Stored data entries:
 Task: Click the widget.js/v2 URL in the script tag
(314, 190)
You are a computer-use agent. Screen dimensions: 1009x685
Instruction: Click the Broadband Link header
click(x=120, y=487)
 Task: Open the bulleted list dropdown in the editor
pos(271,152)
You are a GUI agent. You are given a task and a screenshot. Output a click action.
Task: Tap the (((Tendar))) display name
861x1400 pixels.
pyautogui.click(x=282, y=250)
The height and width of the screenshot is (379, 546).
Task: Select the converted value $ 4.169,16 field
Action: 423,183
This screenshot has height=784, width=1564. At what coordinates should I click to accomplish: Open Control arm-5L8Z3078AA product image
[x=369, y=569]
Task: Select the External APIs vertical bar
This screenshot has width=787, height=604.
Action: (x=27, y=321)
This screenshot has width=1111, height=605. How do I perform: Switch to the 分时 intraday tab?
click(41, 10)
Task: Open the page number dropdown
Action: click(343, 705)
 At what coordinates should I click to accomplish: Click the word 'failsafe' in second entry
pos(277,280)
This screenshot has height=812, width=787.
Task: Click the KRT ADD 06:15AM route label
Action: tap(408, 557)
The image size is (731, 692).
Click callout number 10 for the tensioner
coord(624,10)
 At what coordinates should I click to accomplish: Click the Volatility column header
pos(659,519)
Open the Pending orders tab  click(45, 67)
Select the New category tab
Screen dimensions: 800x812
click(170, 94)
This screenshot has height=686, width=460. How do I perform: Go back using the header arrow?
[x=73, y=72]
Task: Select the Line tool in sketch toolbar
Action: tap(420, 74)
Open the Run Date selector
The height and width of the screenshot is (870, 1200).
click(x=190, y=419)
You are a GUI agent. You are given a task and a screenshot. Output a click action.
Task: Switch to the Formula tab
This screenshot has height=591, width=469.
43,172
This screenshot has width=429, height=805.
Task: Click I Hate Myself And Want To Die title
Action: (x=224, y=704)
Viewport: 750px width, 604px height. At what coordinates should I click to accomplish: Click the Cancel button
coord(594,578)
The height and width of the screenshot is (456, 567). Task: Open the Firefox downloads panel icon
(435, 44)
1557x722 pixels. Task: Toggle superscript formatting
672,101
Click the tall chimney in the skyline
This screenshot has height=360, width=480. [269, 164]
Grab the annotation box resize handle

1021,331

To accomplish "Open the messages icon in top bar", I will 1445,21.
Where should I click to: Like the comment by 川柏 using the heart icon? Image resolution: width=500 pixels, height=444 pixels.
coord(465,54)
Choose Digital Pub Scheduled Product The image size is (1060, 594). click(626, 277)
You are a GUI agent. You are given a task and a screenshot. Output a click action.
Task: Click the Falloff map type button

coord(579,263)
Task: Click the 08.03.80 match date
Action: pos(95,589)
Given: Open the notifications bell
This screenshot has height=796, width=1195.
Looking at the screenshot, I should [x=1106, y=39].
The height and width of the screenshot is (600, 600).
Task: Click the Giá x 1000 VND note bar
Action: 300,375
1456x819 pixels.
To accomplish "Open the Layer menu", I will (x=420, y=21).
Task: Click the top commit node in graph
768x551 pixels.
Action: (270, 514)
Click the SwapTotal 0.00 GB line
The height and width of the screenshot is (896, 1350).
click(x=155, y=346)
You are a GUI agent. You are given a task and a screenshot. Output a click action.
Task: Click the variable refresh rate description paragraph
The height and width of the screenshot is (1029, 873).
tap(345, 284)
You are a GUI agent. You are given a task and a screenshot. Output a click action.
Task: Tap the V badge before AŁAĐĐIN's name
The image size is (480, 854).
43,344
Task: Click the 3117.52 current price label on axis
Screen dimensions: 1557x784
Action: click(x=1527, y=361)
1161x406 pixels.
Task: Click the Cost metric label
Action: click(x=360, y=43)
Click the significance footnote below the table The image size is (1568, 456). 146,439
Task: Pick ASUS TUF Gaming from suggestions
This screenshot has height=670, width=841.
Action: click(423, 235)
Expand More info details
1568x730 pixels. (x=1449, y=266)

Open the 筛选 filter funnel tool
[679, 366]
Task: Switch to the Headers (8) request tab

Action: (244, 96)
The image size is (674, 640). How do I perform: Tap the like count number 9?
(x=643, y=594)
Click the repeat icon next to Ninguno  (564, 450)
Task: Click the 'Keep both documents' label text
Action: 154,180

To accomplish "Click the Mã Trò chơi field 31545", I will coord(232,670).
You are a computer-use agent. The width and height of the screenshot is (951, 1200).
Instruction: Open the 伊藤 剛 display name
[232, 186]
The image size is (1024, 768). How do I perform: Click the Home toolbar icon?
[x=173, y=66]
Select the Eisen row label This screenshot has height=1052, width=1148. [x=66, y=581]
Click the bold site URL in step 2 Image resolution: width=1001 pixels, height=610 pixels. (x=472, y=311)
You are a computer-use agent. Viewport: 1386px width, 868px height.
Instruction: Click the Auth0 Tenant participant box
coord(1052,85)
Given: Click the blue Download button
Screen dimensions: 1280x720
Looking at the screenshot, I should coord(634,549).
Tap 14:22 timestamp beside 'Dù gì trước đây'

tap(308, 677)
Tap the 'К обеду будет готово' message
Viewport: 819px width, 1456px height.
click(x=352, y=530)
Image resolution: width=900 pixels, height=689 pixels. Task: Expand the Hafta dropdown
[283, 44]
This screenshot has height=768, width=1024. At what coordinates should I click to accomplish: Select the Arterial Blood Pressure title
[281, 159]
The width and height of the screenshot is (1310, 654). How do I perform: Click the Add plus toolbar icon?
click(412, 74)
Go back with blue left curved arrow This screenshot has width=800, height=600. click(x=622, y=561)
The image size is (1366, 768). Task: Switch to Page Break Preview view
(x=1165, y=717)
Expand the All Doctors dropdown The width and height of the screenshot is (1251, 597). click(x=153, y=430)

What is needed
Nothing in the entries may be left out; each line is to be output exactly.

Problem solution
 Task: Click the widget.js/v2 URL in the script tag
(314, 190)
You are a computer-use agent. Screen dimensions: 1009x685
Instruction: Click the Broadband Link header
click(x=120, y=487)
 Task: Open the bulleted list dropdown in the editor
pos(271,152)
You are a GUI agent. You are given a task and a screenshot. Output a click action.
Task: Tap the (((Tendar))) display name
861x1400 pixels.
pyautogui.click(x=282, y=250)
The height and width of the screenshot is (379, 546).
Task: Select the converted value $ 4.169,16 field
Action: 423,183
This screenshot has height=784, width=1564. At what coordinates should I click to accomplish: Open Control arm-5L8Z3078AA product image
[x=369, y=569]
Task: Select the External APIs vertical bar
This screenshot has width=787, height=604.
Action: (x=27, y=321)
This screenshot has width=1111, height=605. How do I perform: Switch to the 分时 intraday tab?
click(41, 10)
Task: Open the page number dropdown
Action: click(343, 705)
 At what coordinates should I click to accomplish: Click the word 'failsafe' in second entry
pos(277,280)
This screenshot has height=812, width=787.
Task: Click the KRT ADD 06:15AM route label
Action: tap(408, 557)
The image size is (731, 692).
Click callout number 10 for the tensioner
coord(624,10)
 At what coordinates should I click to accomplish: Click the Volatility column header
pos(659,519)
Open the Pending orders tab  click(45, 67)
Select the New category tab
Screen dimensions: 800x812
click(170, 94)
This screenshot has height=686, width=460. How do I perform: Go back using the header arrow?
[x=73, y=72]
Task: Select the Line tool in sketch toolbar
Action: tap(420, 74)
Open the Run Date selector
The height and width of the screenshot is (870, 1200).
click(x=190, y=419)
You are a GUI agent. You are given a task and a screenshot. Output a click action.
Task: Switch to the Formula tab
This screenshot has height=591, width=469.
43,172
This screenshot has width=429, height=805.
Task: Click I Hate Myself And Want To Die title
Action: (x=224, y=704)
Viewport: 750px width, 604px height. At what coordinates should I click to accomplish: Click the Cancel button
coord(594,578)
The height and width of the screenshot is (456, 567). Task: Open the Firefox downloads panel icon
(435, 44)
1557x722 pixels. Task: Toggle superscript formatting
672,101
Click the tall chimney in the skyline
This screenshot has height=360, width=480. [269, 164]
Grab the annotation box resize handle

1021,331

To accomplish "Open the messages icon in top bar", I will 1445,21.
Where should I click to: Like the comment by 川柏 using the heart icon? Image resolution: width=500 pixels, height=444 pixels.
coord(465,54)
Choose Digital Pub Scheduled Product The image size is (1060, 594). click(626, 277)
You are a GUI agent. You are given a task and a screenshot. Output a click action.
Task: Click the Falloff map type button

coord(579,263)
Task: Click the 08.03.80 match date
Action: pos(95,589)
Given: Open the notifications bell
This screenshot has height=796, width=1195.
Looking at the screenshot, I should [x=1106, y=39].
The height and width of the screenshot is (600, 600).
Task: Click the Giá x 1000 VND note bar
Action: 300,375
1456x819 pixels.
To accomplish "Open the Layer menu", I will (x=420, y=21).
Task: Click the top commit node in graph
768x551 pixels.
Action: (270, 514)
Click the SwapTotal 0.00 GB line
The height and width of the screenshot is (896, 1350).
click(x=155, y=346)
You are a GUI agent. You are given a task and a screenshot. Output a click action.
Task: Click the variable refresh rate description paragraph
The height and width of the screenshot is (1029, 873).
tap(345, 284)
You are a GUI agent. You are given a task and a screenshot. Output a click action.
Task: Tap the V badge before AŁAĐĐIN's name
The image size is (480, 854).
43,344
Task: Click the 3117.52 current price label on axis
Screen dimensions: 1557x784
Action: click(x=1527, y=361)
1161x406 pixels.
Task: Click the Cost metric label
Action: click(x=360, y=43)
Click the significance footnote below the table The image size is (1568, 456). 146,439
Task: Pick ASUS TUF Gaming from suggestions
This screenshot has height=670, width=841.
Action: click(423, 235)
Expand More info details
1568x730 pixels. (x=1449, y=266)

Open the 筛选 filter funnel tool
[679, 366]
Task: Switch to the Headers (8) request tab

Action: (244, 96)
The image size is (674, 640). How do I perform: Tap the like count number 9?
(x=643, y=594)
Click the repeat icon next to Ninguno  (564, 450)
Task: Click the 'Keep both documents' label text
Action: 154,180

To accomplish "Click the Mã Trò chơi field 31545", I will coord(232,670).
You are a computer-use agent. The width and height of the screenshot is (951, 1200).
Instruction: Open the 伊藤 剛 display name
[232, 186]
The image size is (1024, 768). How do I perform: Click the Home toolbar icon?
[x=173, y=66]
Select the Eisen row label This screenshot has height=1052, width=1148. [x=66, y=581]
Click the bold site URL in step 2 Image resolution: width=1001 pixels, height=610 pixels. (x=472, y=311)
You are a computer-use agent. Viewport: 1386px width, 868px height.
Instruction: Click the Auth0 Tenant participant box
coord(1052,85)
Given: Click the blue Download button
Screen dimensions: 1280x720
Looking at the screenshot, I should coord(634,549).
Tap 14:22 timestamp beside 'Dù gì trước đây'

tap(308, 677)
Tap the 'К обеду будет готово' message
Viewport: 819px width, 1456px height.
click(x=352, y=530)
Image resolution: width=900 pixels, height=689 pixels. Task: Expand the Hafta dropdown
[283, 44]
This screenshot has height=768, width=1024. At what coordinates should I click to accomplish: Select the Arterial Blood Pressure title
[281, 159]
The width and height of the screenshot is (1310, 654). How do I perform: Click the Add plus toolbar icon?
click(412, 74)
Go back with blue left curved arrow This screenshot has width=800, height=600. click(x=622, y=561)
The image size is (1366, 768). Task: Switch to Page Break Preview view
(x=1165, y=717)
Expand the All Doctors dropdown The width and height of the screenshot is (1251, 597). click(x=153, y=430)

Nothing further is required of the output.